We will be high in the mountains thick in the jungles of S. China--a stone's throw from Vietnam and Laos--for more than 20 days.
Link to a map: http://www.warriortours.com/images/map/chinamap.gif

Until then...I bid you zai jian!

Ping-Pong Skills Unleashed

Every once in a while, Josh convinces me to play ping-pong in the gym with him. (I’d like to mention that surrounding the two ping-pong tables are several large glossy posters from the 80’s of men and women clad in bright aerobics outfits, sweat bands and heavy make-up (a little extraneous detail to set the scene)).
Josh is much better than me; I ping the ball too high enabling him to slam it back down on my side so fast I can’t even see it go by. I only hear it bounce off the table and then turn around to retrieve it. So, it’s really more a game of fetch. Sometimes I try to engage him in conversation, but his responses are pretty limited: “Uh huh”, “really?” , “mm hmmm..”.
He squats way down, bites his bottom lip and mercilessly defeats me. Really the only reason I ever have points at the end of a match is if he gets “too greedy” and tries to smack the ball so hard that it misses the table completely.

That was then.

Tonight, something deep inside me shifted. (If you have ever played ping-pong against me before, I am going to ask you to ignore that memory in order to truly picture what I am about to describe). I stepped back and bent my knees until my eyes were in line with the table. And then it began... I smashed and cracked the ball wide and low---exacting it off edges, tapping it so lightly that it barely cleared the net. Josh didn’t know whether to laugh or cry, the competition was so stiff. At one point, his whole upper body flailed onto the table for a save. We impaled ourselves on corners, cursed out loud, and slapped our paddles so hard that it stung!

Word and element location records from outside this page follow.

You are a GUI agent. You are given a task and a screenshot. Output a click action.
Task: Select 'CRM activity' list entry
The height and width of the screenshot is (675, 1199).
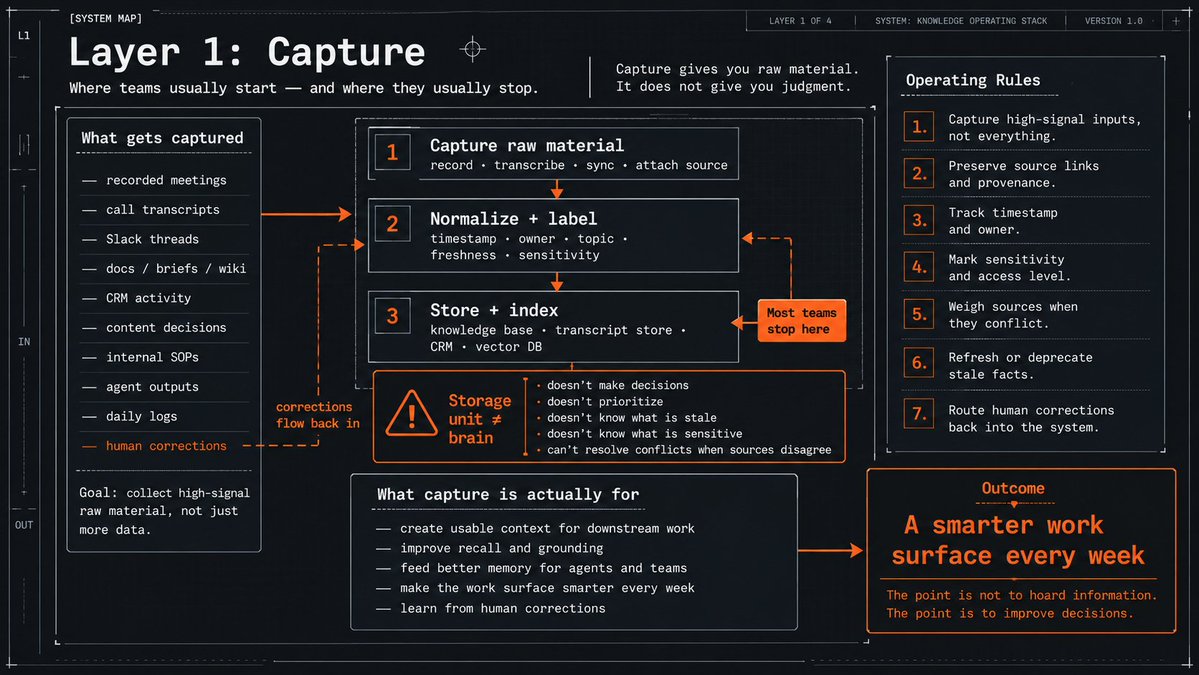tap(148, 298)
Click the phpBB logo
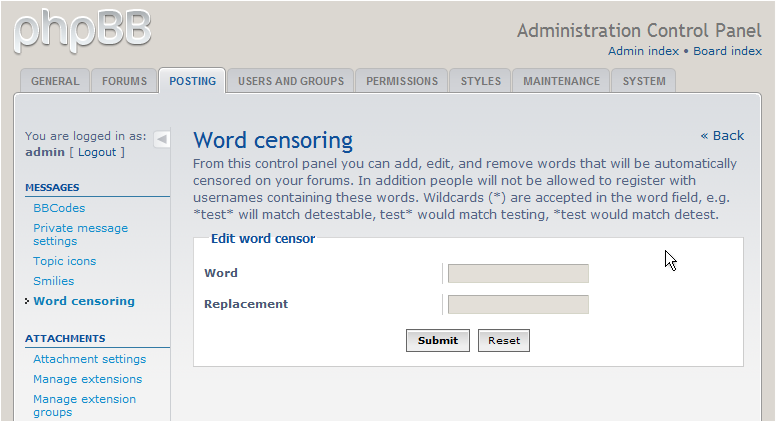 (82, 31)
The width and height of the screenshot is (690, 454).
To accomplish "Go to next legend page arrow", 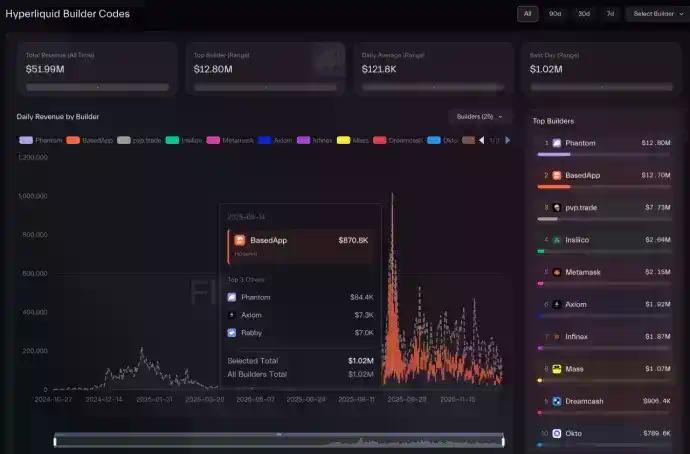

First match: 21-19 to Josh

Second match: 21-18 to Betsy (marking the first time I have ever beat anyone in ping-pong, including both my grandparents)

But then, something in the air changed. Literally. I don’t know if it was the flourescent lights or some kind of mold, but I began to sneeze uncontrollably. I could barely keep my eyes open. It turned into a ping-ponger's nightmare!

Third Match 21-14 to Josh (ouch)

I convinced Josh to play one more match to prove that the first two matches were not a fluke, that it was the sneezing that got me! The sneezing by gosh!! He agreed.

Fourth match 21-11 to Josh

Being a good sportsman, I nodded and accepted that my moments of ping-pong excellence were short lived...now faded into the past like sweat bands and leg warmers.